**Problem details:**
Type out each record word for word. Pictures stay out.

**Data section:**
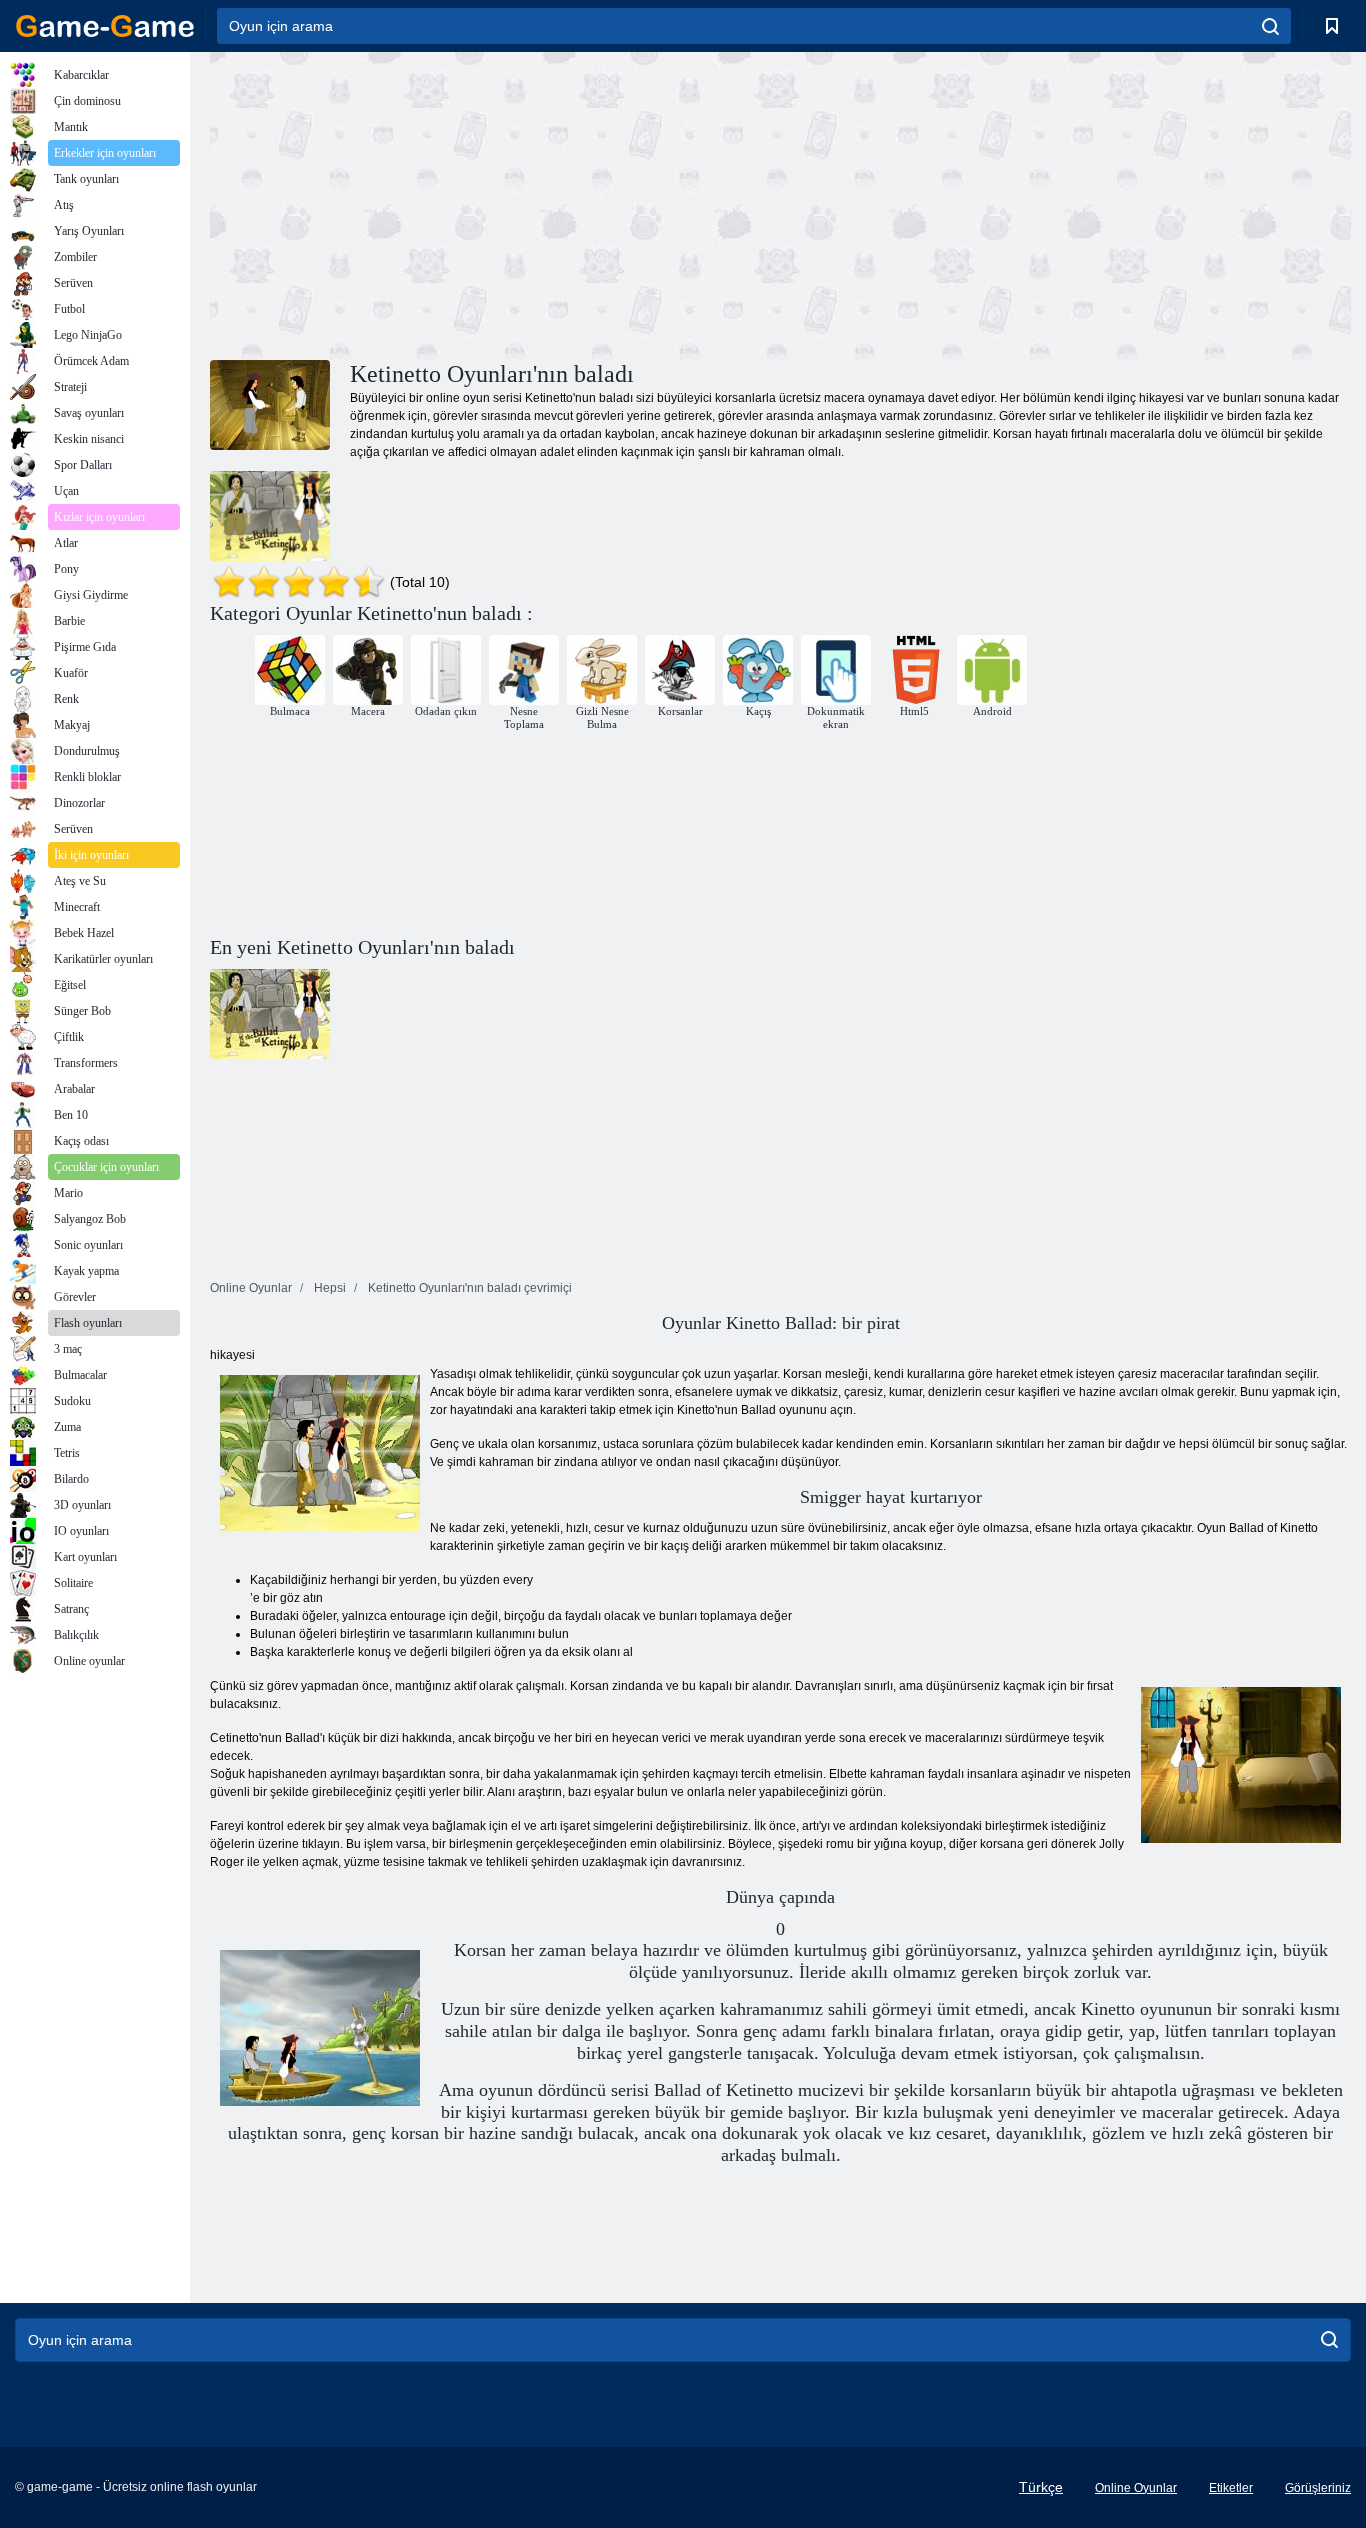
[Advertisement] (495, 203)
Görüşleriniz (1318, 2488)
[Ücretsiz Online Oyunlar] (105, 26)
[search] (1270, 26)
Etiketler (1231, 2488)
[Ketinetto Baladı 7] (270, 516)
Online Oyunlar (1136, 2488)
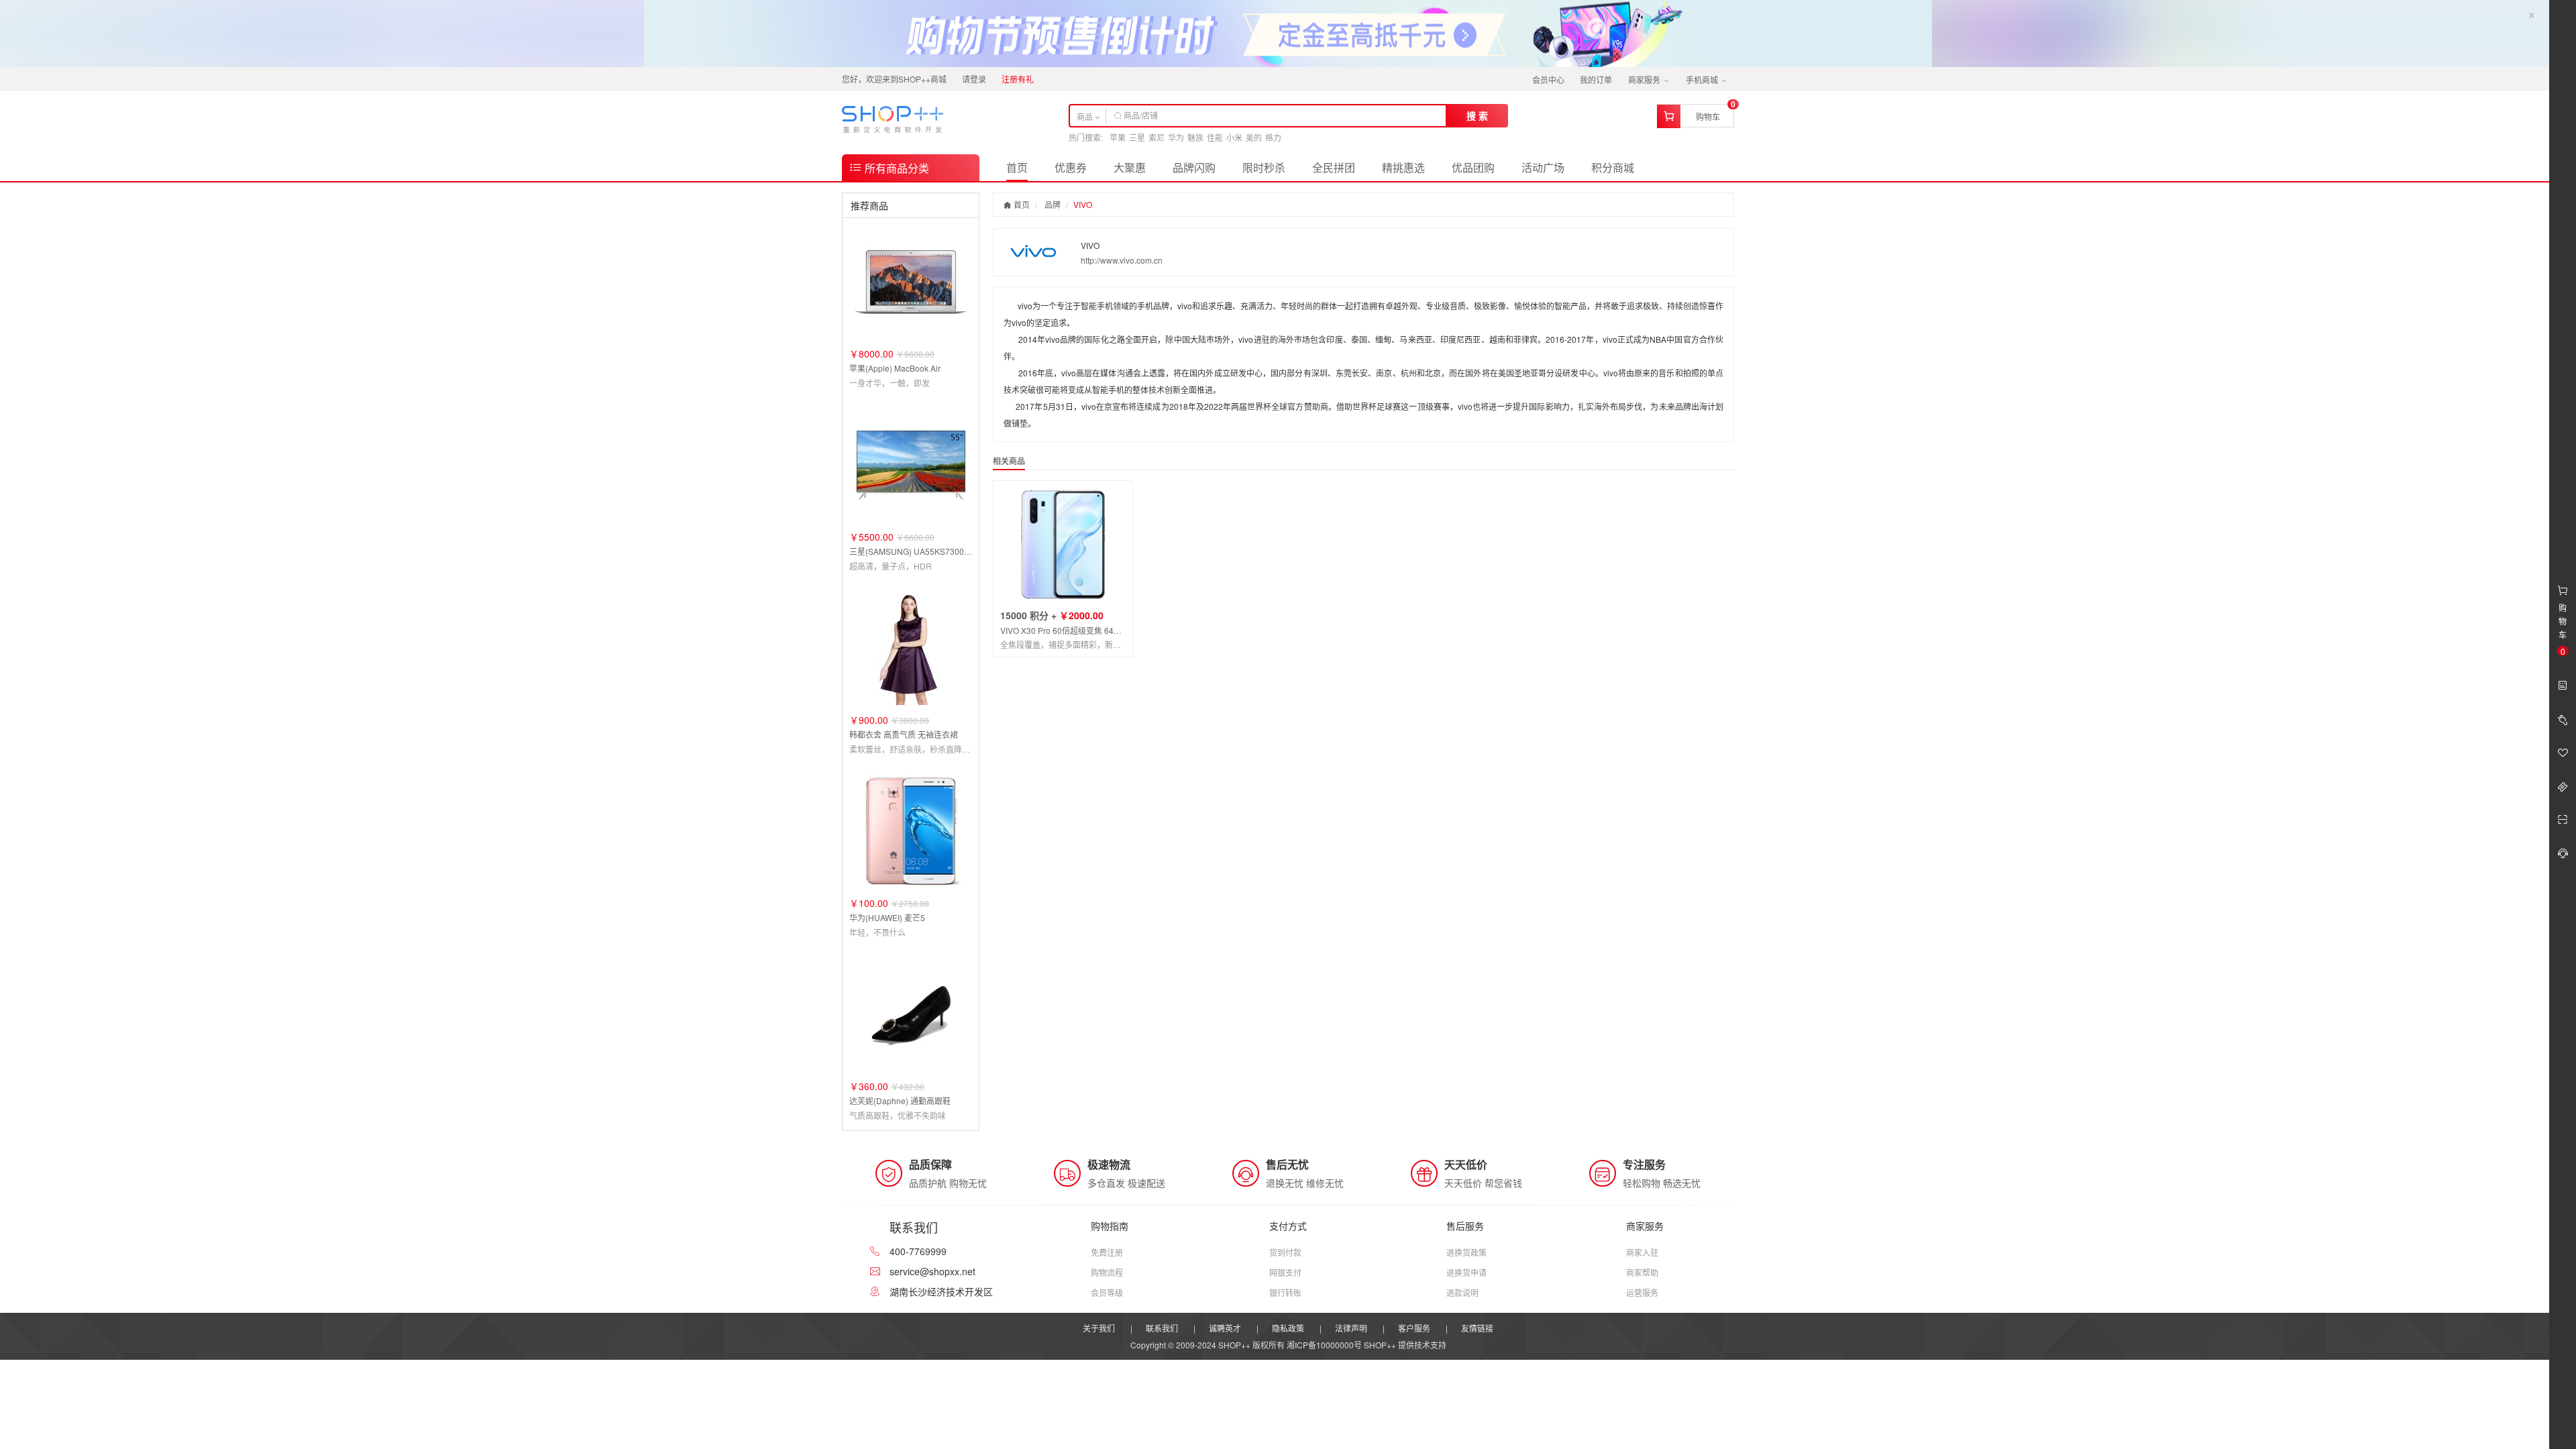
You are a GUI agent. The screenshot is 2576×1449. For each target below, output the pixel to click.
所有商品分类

**Response area:**
[Advertisement] (495, 203)
Görüşleriniz (1318, 2488)
[Ücretsiz Online Oyunlar] (105, 26)
[search] (1270, 26)
Etiketler (1231, 2488)
[Ketinetto Baladı 7] (270, 516)
Online Oyunlar (1136, 2488)
You are a GUI agent. The screenshot is 2576×1449. For each target below, output the pixel to click.
所有商品分类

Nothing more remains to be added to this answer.